- **Action item**: Continue the text below about hotels fighting rate parity with OTAs, picking up right after its last sentence.

- **Text**:
··········

This is why room prices on OTAs and hotel sites have been similar for many years. In most cases you would do better to book directly through the hotel as there would be loyalty points, elite status and often better rooms available that otherwise you wouldn’t be able to access if booked through an OTA.

Over the past year the hotel industry has been fighting back to have these agreements with OTAs overturned and even outlawed. France, Germany, Netherlands and a number of other countries have banned the practice and both hotels and OTAs are free to set their own market rates.

What does this mean for hotels?

History shows the hotel industry has a poor reputation on combatting the growth of OTA bookings, so why would the hotel-driven anti-rate parity movement be any different?

How hotels have fought against rate parity over the years:

- RoomKey launched in 2013 as joint venture between Marriott, Choice Hotels, Hilton, Hyatt, IHG and Wydham Hotels and never took off. With a lackluster design, no USP, and most of the traffic coming from pop-unders … the result is hardly surprising it came crashing down in a heap.

  • In 2015 Accor transformed their own website into a sudo-OTA in an effort to bring more direct traffic and sell non-accor hotel inventory. Essentially an attempt to create their own RoomKey, with Accor properties at the top of results, of course.
  • If a guest books through a ‘non approved channel’ (aka: through an OTA), and is an elite status member with the chain; the guest will not receive any benefit they otherwise would have received by booking direct (See: How to alienate high value guests)
  • Almost every major chain offers free wifi, but only when you book direct (and become a loyalty program member), instantly turning off every guest who books through an OTA.

Hilton and Marriott are now the latest chains to offer up to 25% discount for already loyal members to make reservations directly instead of via OTAs. Ignoring the revenue losses this creates by giving discounts to millions of already loyal customers (thus lowering RevPAR and margins from high value guests), this attempt to ‘switch’ customers from OTA’s to direct booking channels is causing OTAs to fight back.

Expedia now penalises hotels which advertise such deals. This means hotels will see a drop in Expedia exposure and ultimately loss of bookings which could easily have deeper negative impact than any perceived gains by the increased direct bookings.

Let me explain — when direct bookings are discounted, the hotel owner pays for the discount (which directly negatively impacts key hotel metrics like RevPAR). In addition to this hit, there’s the extra cost for providing free wifi (most hotels are not set-up for 100% of occupants to be on wifi at any one time); thus deteriorating the experience for everyone and rendering the benefit useless. Also taking a hit is the cost for the hotel to provide loyalty program points for every guest where they otherwise wouldn’t have incurred this cost. High value elite guests who were already loyalty members are cashing in on the discount too, and thus any perceived increase in guest loyalty is being instantly eroded by the double digit discounts offered at a chain level.

··········

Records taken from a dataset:
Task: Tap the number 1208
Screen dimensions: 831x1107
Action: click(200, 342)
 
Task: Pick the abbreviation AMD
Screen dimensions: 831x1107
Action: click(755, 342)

··········

- **Result**:
All of these factors combined — it can make sense to be obtaining a customer through an OTA channel and the nominal commission rates.

With price parity and member discounts in mind, how can OTAs offer better rates?

Three major factors are in play when it comes to the best rate.

  1. David Feldman mentions in a recent publication Hilton tacks on a 1.5% credit card surcharge for Australian reservations whereas Online Travel Agents do not. Effectively meaning that if an OTA and Hilton.com have the same price point — the OTA will be 1.5% less as no surcharge will be applicable so long as you don’t pay at the hotel.
  2. Utilise last minute booking apps like Hotel Tonight or HotelQuickly. Often, hotels can be desperate to take in any revenue from a room and will drop the rates for last minute reservations.
  3. Leverage both hotel and OTA Best Rate Guarantees (known as BRG).

Here’s how BRGs work: The fundamental principles is if you find a lower price on a competition site — the hotel (or OTA) will match the lower rate and give you something extra for the effort to secure your business.

While BRGs were first introduced as a marketing perception tool, they have evolved into their own micro businesses. Each time you as a guest submit a best rate guarantee to a hotel — keep in mind the hotel already has market intelligence tools at hand to know what rates are. You’re submitting the claim at a chain level (not to the specific hotel) — and with rate parity still in effect; your potential claim acts as a flag to the chain that the hotel revenue managers may not be operating in alignment with rate parity agreements they originally agreed with. If the room rate you found on a competing website is lower, the chain will ‘fine’ the hotel a nominal fee (thus a revenue generator for the hotel chain), and force the hotel to honour the lower rate and your extra sweetener credit (in some cases this can equate to a free night like with IHG properties).

With 1000’s of BRG claims daily to hotels — guests are fundamentally acting as a micro workforce for the major hotel chains.

StayAngel, a big data intelligence solution for hotels which closed earlier in 2016 mentioned 8.5% of direct made reservations parsed through their system were available at a lower price through OTAs.

To really get the most out of BRG claims and always secure the lowest hotel rate you need to understand which booking channels offer the most attractive guarantees as they’re not created equally.

You ideally want to find the top sites with BRG which will always include the hotel directly, Expedia and Orbitz. Armed with pricing from these channels — you can calculate your own view of which has the lowest most effective pricing.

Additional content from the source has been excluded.